W minioną środę -18.11.2009 już po raz trzeci mój klub zorganizował podsumowanie sezonu z udziałem sponsorów, władz miasta oraz patronów medialnych. O tym co tam się wydarzyło, można przeczytać na stronie portalu zary.info.
A moje podsumowanie będzie krótkie i na temat. Nie było najgorzej, ale mogło być lepiej. Większość treningów wykonałem praktycznie po zmroku, ale czasami nawet udało się wykręcić 100 km.

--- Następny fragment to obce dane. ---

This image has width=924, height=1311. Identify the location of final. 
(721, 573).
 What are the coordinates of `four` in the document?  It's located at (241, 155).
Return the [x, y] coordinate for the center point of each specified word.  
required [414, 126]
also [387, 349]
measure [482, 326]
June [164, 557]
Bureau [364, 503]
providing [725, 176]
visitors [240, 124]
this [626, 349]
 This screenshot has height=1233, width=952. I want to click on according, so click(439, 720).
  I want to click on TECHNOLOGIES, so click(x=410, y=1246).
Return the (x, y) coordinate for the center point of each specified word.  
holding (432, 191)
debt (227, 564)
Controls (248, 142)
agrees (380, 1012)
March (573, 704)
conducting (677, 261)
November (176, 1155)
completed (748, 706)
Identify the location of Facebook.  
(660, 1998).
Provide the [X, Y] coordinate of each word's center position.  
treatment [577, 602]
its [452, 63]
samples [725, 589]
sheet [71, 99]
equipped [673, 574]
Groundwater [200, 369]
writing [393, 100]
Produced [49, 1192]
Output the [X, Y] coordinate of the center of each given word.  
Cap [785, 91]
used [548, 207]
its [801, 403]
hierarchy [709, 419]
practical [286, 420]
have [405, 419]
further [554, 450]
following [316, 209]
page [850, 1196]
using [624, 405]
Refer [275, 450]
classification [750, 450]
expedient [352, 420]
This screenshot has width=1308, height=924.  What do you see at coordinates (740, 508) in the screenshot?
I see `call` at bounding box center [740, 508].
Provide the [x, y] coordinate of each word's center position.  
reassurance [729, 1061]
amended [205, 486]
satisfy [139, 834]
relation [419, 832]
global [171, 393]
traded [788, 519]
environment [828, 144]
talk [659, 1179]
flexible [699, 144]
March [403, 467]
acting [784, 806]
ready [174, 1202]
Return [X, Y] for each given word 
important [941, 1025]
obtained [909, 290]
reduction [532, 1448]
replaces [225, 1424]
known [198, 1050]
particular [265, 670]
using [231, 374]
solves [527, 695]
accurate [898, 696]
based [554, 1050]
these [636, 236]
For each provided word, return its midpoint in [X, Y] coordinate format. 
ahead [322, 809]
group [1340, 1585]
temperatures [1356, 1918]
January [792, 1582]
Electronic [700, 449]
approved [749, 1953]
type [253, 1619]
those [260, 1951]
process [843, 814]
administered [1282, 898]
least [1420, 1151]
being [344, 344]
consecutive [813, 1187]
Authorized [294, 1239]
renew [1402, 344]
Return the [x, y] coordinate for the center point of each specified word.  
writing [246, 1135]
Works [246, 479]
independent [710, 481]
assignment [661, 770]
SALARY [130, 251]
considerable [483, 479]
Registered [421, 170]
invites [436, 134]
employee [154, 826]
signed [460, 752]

Szczyt formy na pewno miałem na przełomie czerwca/lipca, wtedy wykonywałem najdłuższe treningi ze wzmożoną intensywnością. W sumie zaliczyłem 13 wyścigów, w tym tylko jeden maraton- w Karpaczu. Jak zwykle najcięższym wyścigiem był dla mnie Żary XC 2009, gdzie bardzo chciałem wygrać. Ale nie wyszło, zająłem 2 miejsce. W tym roku zmieniłem kategorię wiekową na masters. Efektem tego było, że na wspomniane 13 startów, 7 było na pudle-2,3 miejsce. Od stycznia zaczynam treningi...A o planach na sezon 2010 niebawem.